_DATA FOR THIS TASK_
--*--

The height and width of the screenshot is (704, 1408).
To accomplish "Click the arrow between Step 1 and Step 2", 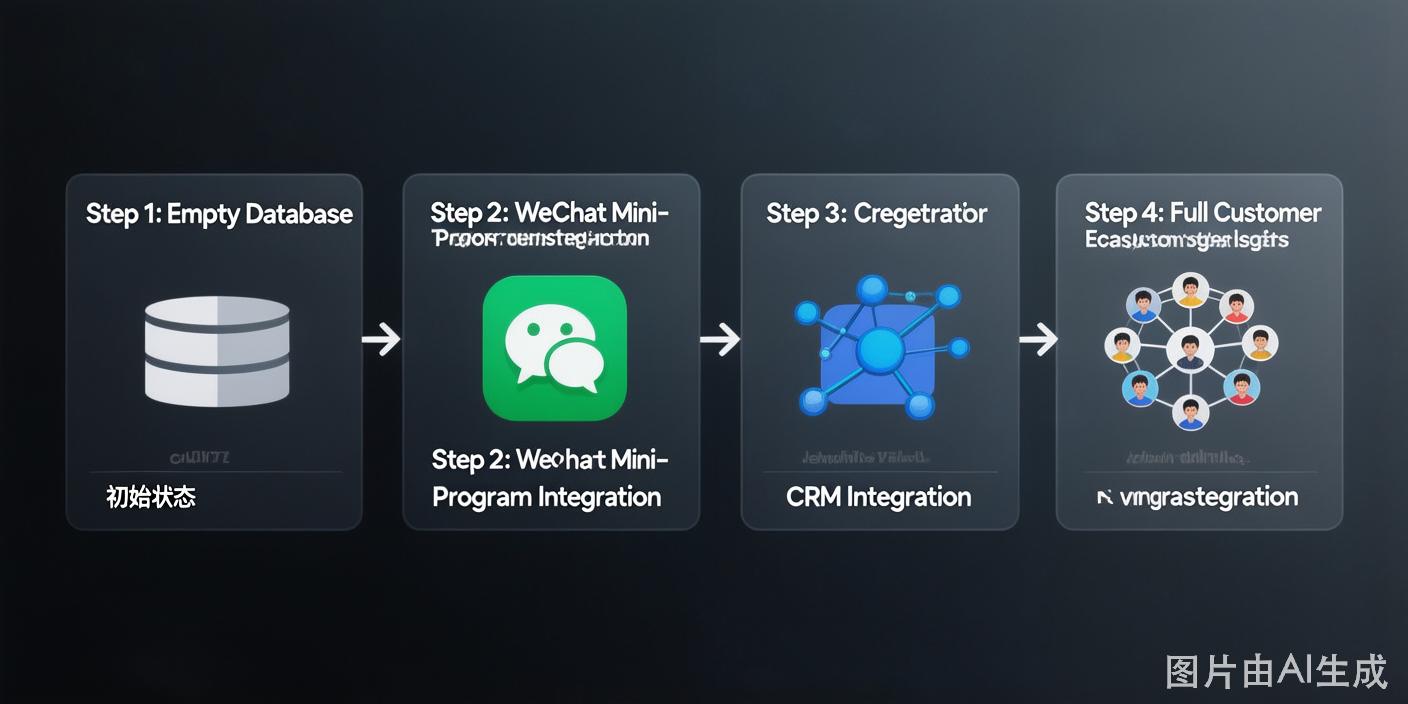I will [x=381, y=340].
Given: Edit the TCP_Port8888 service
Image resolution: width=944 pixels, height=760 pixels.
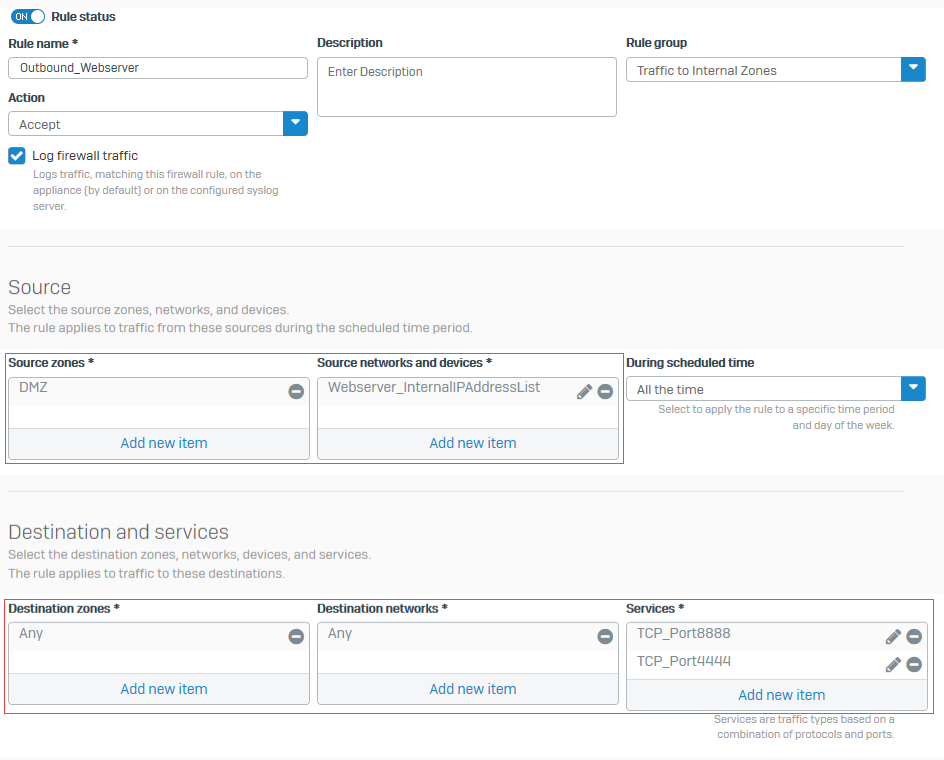Looking at the screenshot, I should (x=893, y=636).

--*--

_AIM OF THE EXERCISE_
Each line from the one containing "Image resolution: width=944" through the last line of the listing is to be given again exactly, with no pictures and no other lines.

_TASK RESPONSE_
Image resolution: width=944 pixels, height=760 pixels.
Looking at the screenshot, I should (x=893, y=636).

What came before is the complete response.